The Wizard of Venus is a science fiction novella by American writer Edgar Rice Burroughs, as well as the title of a collection in which it was later published together with an unrelated story. "The Wizard of Venus" is the final story in Burroughs's Venus series (sometimes called the "Carson Napier of Venus series"). Written in 1941, the piece remained unpublished until 1964, fourteen years after the author's death. Burroughs intended it to be the opening piece in a sequence of stories to be brought together later in book form, as he had done in the instance of the previous Venus volume, Escape on Venus. He began the first follow-up tale, only to abandon the project in the wake of the Japanese attack on Pearl Harbor; the text of the aborted sequel is now lost.

"The Wizard of Venus" was first published in the 1964 Burroughs collection Tales of Three Planets together with the unrelated tales "The Resurrection of Jimber-Jaw", "Beyond the Farthest Star" and "Tangor Returns". Afterwards it appeared in the collection The Wizard of Venus (Ace Books, August 1970).
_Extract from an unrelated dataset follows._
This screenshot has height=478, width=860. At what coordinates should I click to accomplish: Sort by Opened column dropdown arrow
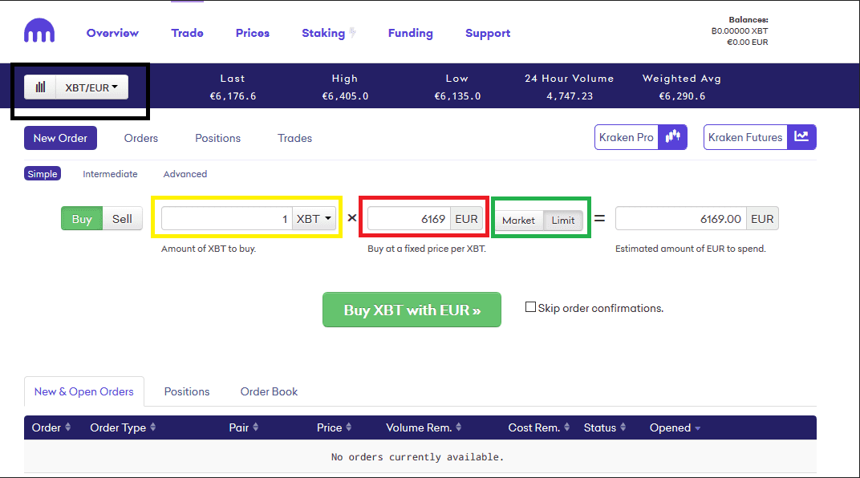point(697,428)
This also included the unrelated pirate adventure "Pirate Blood." A subsequent British edition (New English Library, 1975) omitted the unrelated story.

Plot summary
"The Wizard of Venus". Carson Napier is trapped in the castle of an insane Venusian "wizard" who holds the local population in thrall through the use of hypnotic powers. Napier, who is possessed of comparable powers he has hitherto utilized solely to transmit his account of his Venusian adventures back to Earth, successfully counters the tyrant and frees his victims.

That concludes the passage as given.